La première est simple : la tenue de sortie ne sera plus fournie à la troupe, sauf en cas de besoin de représentation. Ainsi, de près de 20 000 uniformes distribués par année, l’on passera désormais à environ 1500, permettant d’économiser annuellement 5,2 millions de francs. Il ne s’agit évidemment pas d’une panacée budgétaire, mais la multiplication de petites mesures de ce genre, qui n’ont aucun impact sur les capacités de l’armée, permettront de retrouver les moyens de financer des acquisitions. Et, ce n’est rien de le dire, cet uniforme n’était de loin pas le plus seyant. La tenue B ira très bien pour aller en sortie en renverser sa bière tiède dessus, de même que pour effectuer les entrées en service et autres licenciements.
L’autre mesure, dont on a moins entendu parler, est constituée par des coupes dans le personnel. Il s’agirait d’effectuer pour environ 210 millions d’économies d’ici 2030 dans le secteur des ressources humaines, sans prononcer de licenciements toutefois.

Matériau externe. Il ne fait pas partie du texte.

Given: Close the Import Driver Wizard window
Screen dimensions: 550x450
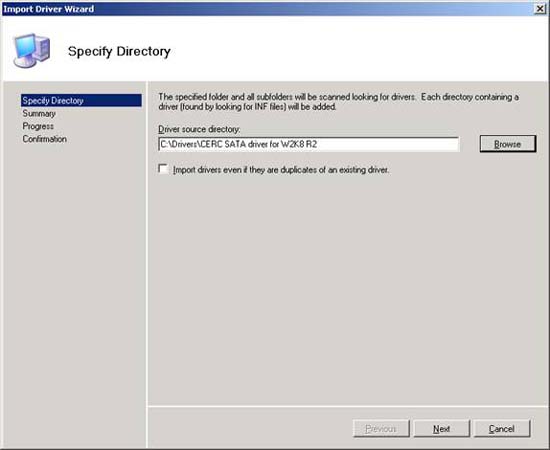Looking at the screenshot, I should point(540,9).
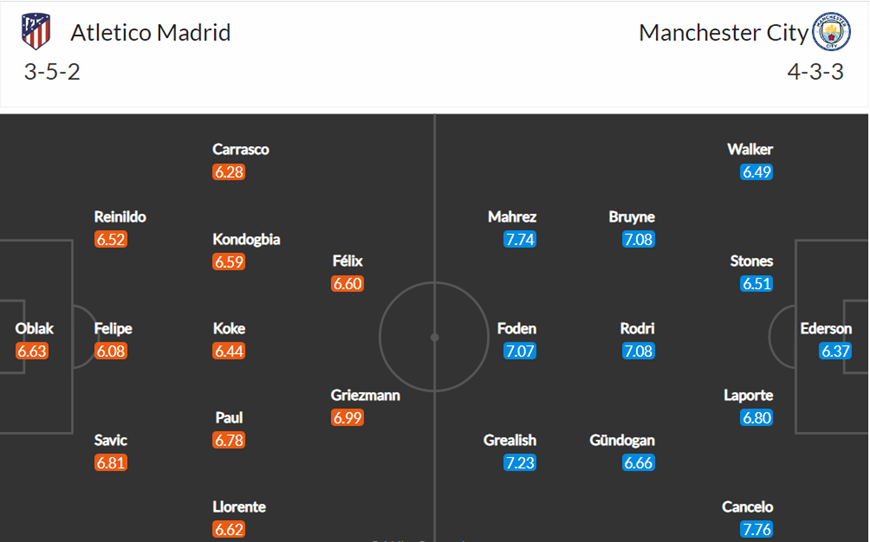Click Gündogan's 6.66 rating badge
The width and height of the screenshot is (870, 542).
coord(638,463)
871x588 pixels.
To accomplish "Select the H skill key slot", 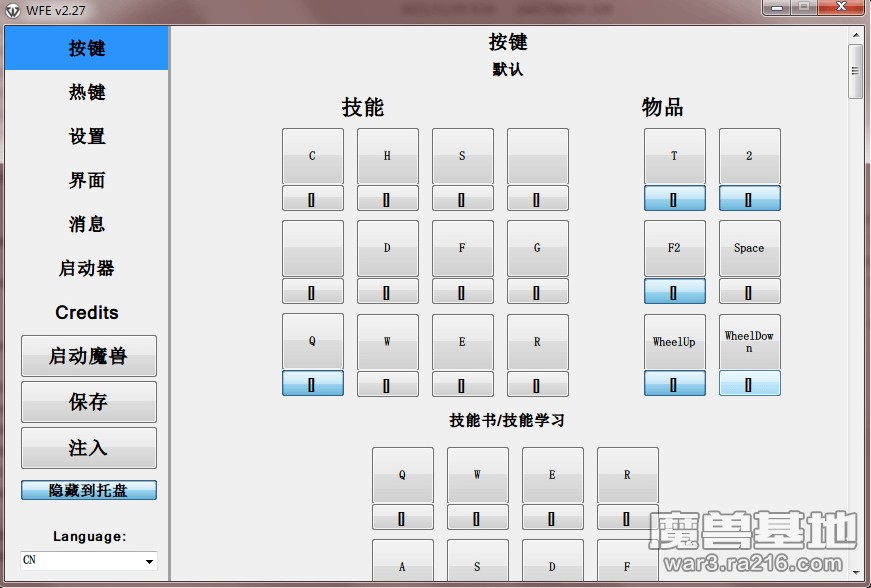I will pos(387,156).
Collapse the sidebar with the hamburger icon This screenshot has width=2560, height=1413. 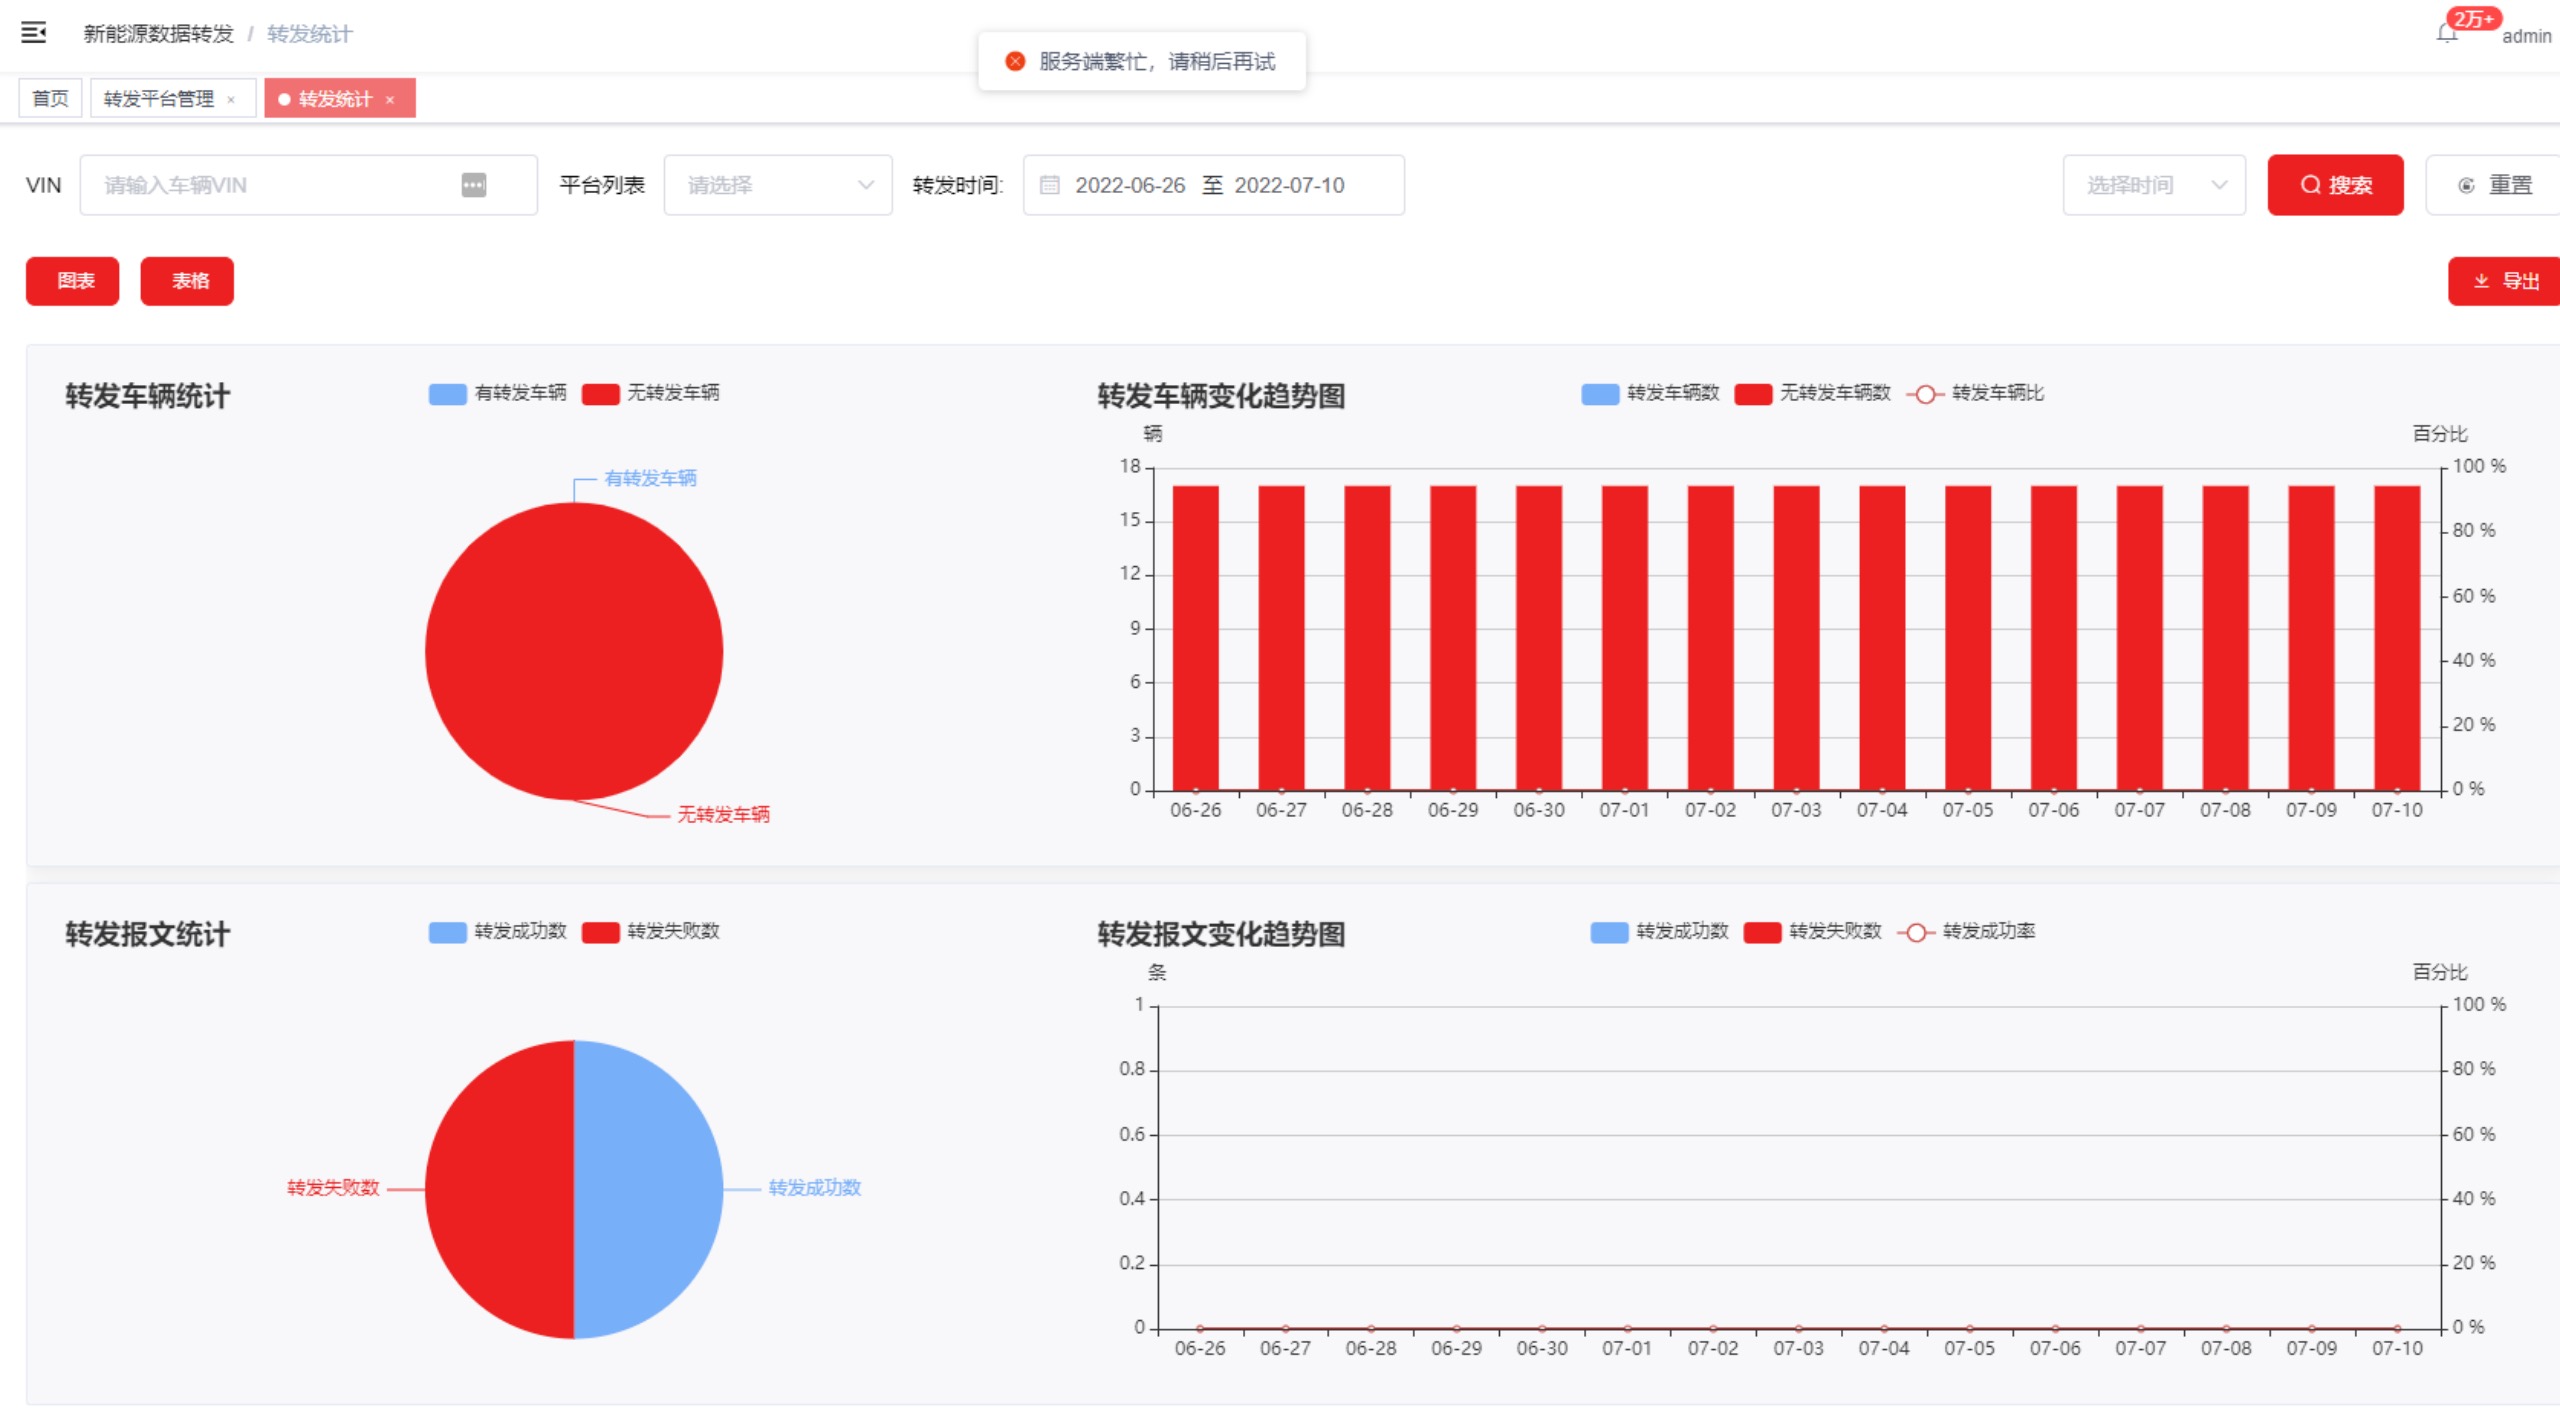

En effet, la courbe des âges étant ce qu’elle est dans notre pays, les départs à la retraite seront nombreux dans les années à venir. Si cette mesure ne devrait, selon le département, pas avoir d’impact sur la vie des collaborateurs, elle en aura nettement plus sur celle du DDPS lui-même ! En effet, il semble optimiste de vouloir en même temps plus d’acquisitions, et de systèmes plus complexes qu’auparavant qui plus est, avec le surplus de maintenance et de formation que cela suppose, tout en ayant moins de personnel pour gérer tout cela… Il semblerait d’ailleurs, là aussi, que les parlementaires commencent à se rendre compte de la difficulté qu’a le DDPS pour gérer ses différents programmes. Ne reste donc plus qu’à en tirer les conclusions nécessaires !

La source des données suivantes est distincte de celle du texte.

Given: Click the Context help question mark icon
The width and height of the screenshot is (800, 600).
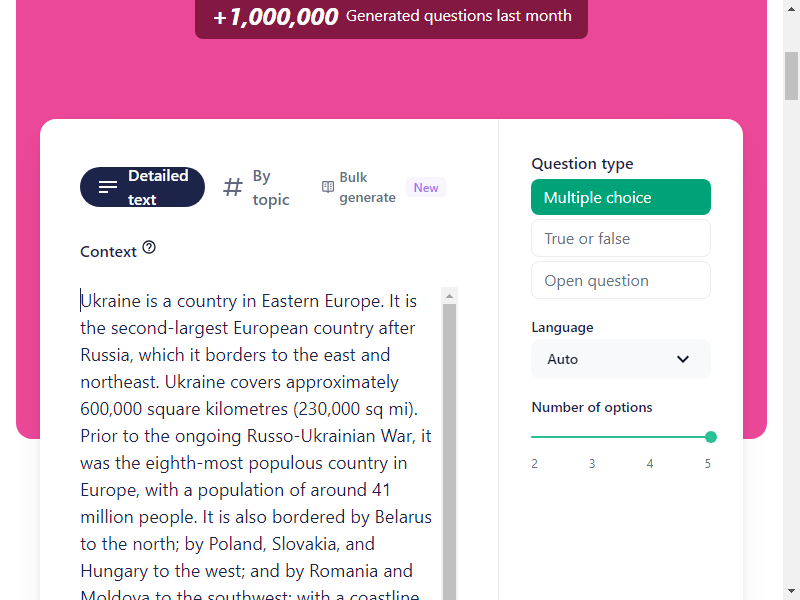Looking at the screenshot, I should (x=149, y=247).
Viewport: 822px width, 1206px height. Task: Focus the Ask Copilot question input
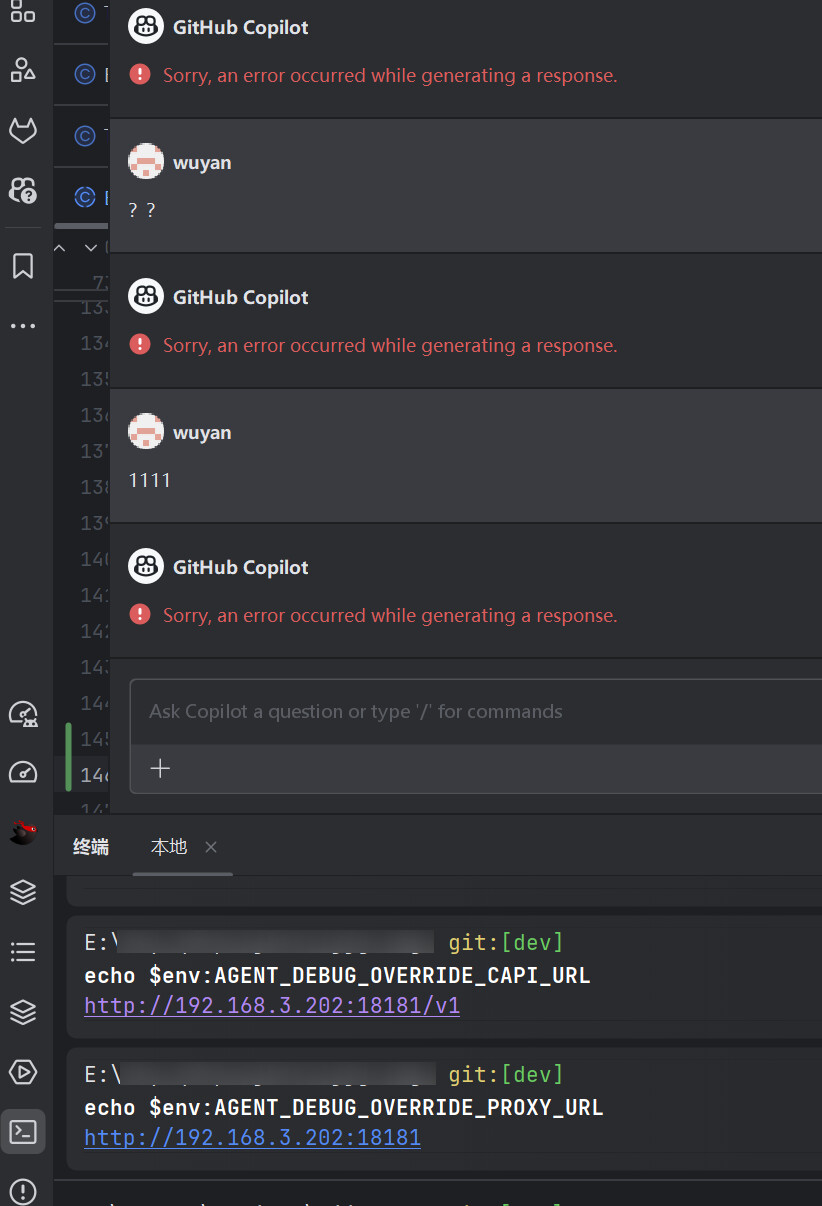click(476, 712)
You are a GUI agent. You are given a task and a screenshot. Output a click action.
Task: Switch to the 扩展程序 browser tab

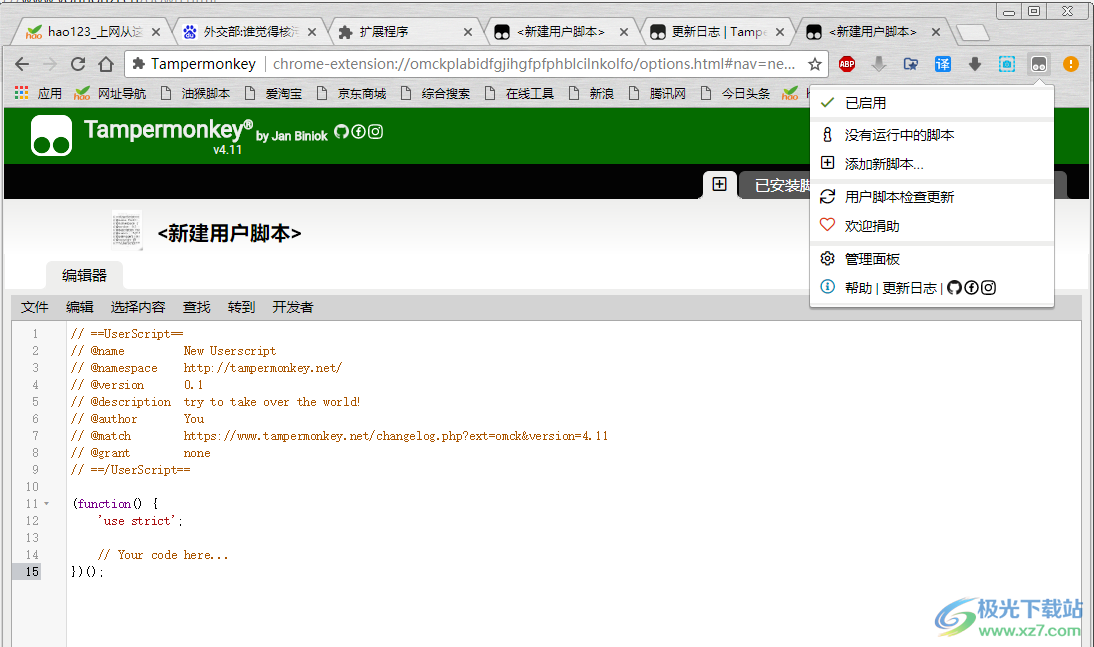[x=384, y=32]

S’il est une bonne chose que le monde politique recommence à empoigner sérieusement les questions de sécurité, et des grandes orientations à donner au DDPS, il semble que le travail intellectuel n’est encore fait qu’à moitié et que les difficultés, notamment à remplacer les grands systèmes en service, ne sont pas près de disparaître dans l’armée suisse.